An ancient middle eastern message scrawled on a city’s announcement might read, “Kenite Woman Murders Canaanite Army Captain.” In the Bible story of Jael from Judges 4 and 5, Jael and Queen Deborah are the Thelma and Louise of Old Testament history.

How Does Deborah’s Story Connect to Jael’s Story?

Deborah rules as a judge over the Israelites. While lolling under palm trees in her court, she hears Israelis’ pleas to release them from King Jabin, a Canaanite ruler who has lorded it over the Israelites for 20 years. Deborah trusts God’s prophecy that the Israelites will be freed from Jabin under her reign. However, Jabin’s army commander, Sisera, is poised for battle with 900 iron chariots and men to drive them. And Barak, the Israeli army leader, is scared.

Barak is the official leader of Queen Deborah’s army, but he is weak-minded and afraid to fight Sisera’s considerable military forces. Barak does not fully trust Deborah’s prophecy that God will give the Israelites victory over Sisera. Barak tells Deborah, “If you go with me, I will go, but if you don’t go with me, I won’t go” (Judges 4:8), sounding like a preschooler on the first day of preschool.

Deborah responds, “I will go with you. But because of the way you are going about this, the honor will not be yours, for the Lord will hand Sisera over to a woman” (Judges 4:9).

The woman who gets the honor of doing away with the Canaanite army captain Sisera is Jael, a distant relative of Moses. Her husband’s Kenite tribe has switched loyalty from the Israelites to the Canaanites, and Jael and her husband live in northern Canaanite territory. It is clear from her actions, however, that Jael is loyal to God’s people, the Israelites. But we’ll get to that part of the story after describing the battle between the Israelis and Canaanites in the Valley of Jezreel.

How Did Canaanite Captain Sisera Meet Jael?
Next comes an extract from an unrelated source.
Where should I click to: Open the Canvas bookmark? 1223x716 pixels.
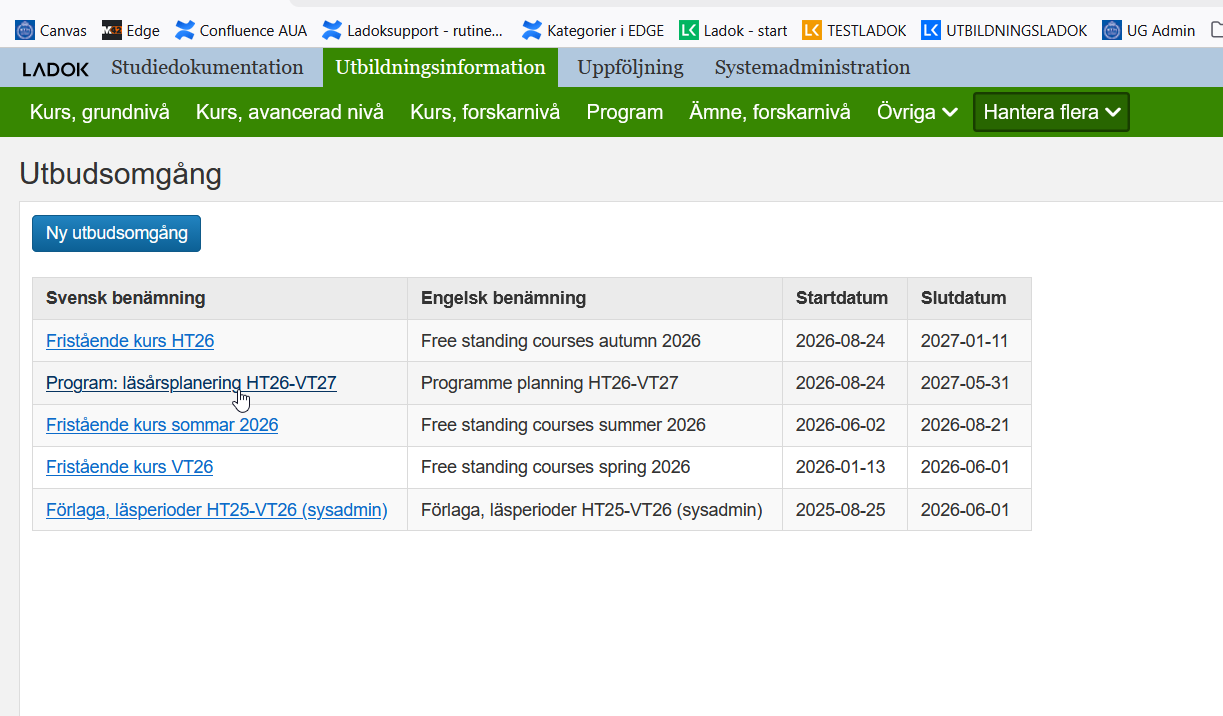(x=51, y=30)
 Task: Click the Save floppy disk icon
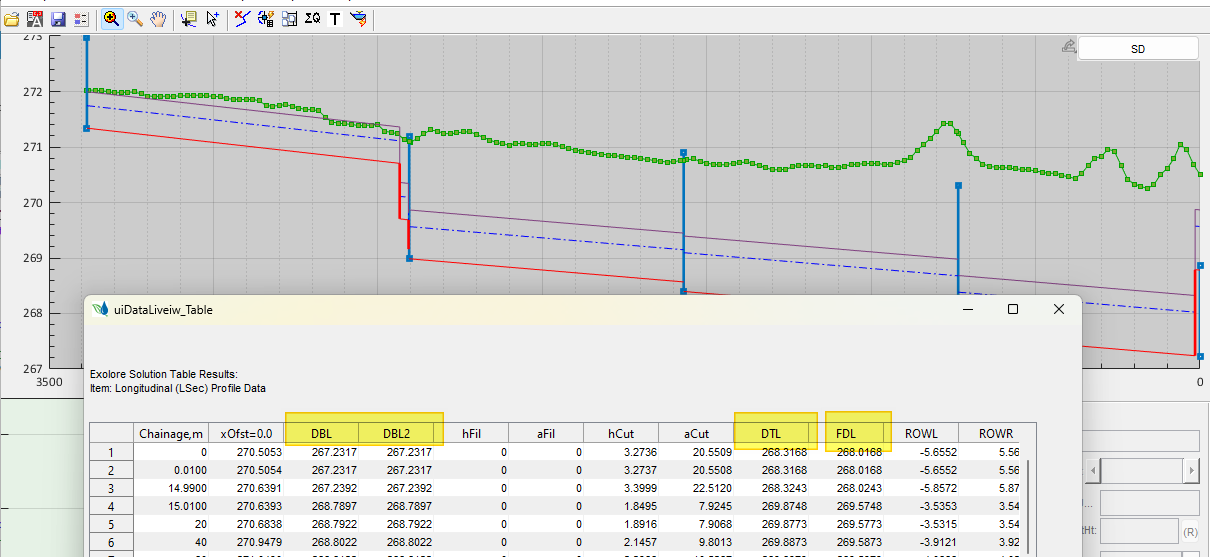click(58, 18)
“Arise, O Barak! Take captive your captives” (Judges 5:12b)

Deborah says to nervous Barak, “ ‘Go! This is the day the Lord has given Sisera into your hands. Has not the Lord gone ahead of you?’ So Barak goes down Mount Tabor, followed by ten thousand men” (Judges 4:14). Israeli soldiers descend onto the slopes of Mount Tabor, where Sisera’s troops are encamped.

Sisera thought he had a good, strategic plan for defeating the Israelis—fighting from the vantage point of a wide valley—but a terrific rainstorm plunges the Canaanites into trouble:

“From the heavens the stars fought, from their courses they fought against Sisera. The river Kishon swept them away, the age-old river, the river Kishon. March on, my soul; be strong!” (Judges 5:20-21).

Stuck in the mud, Canaanites lose their chariots. The soldiers who survive the river meet the swords of Barak’s soldiers. The lone survivor of the battle in the Valley of Jezreel is Captain Sisera, who flees and finds refuge in Jael’s tent.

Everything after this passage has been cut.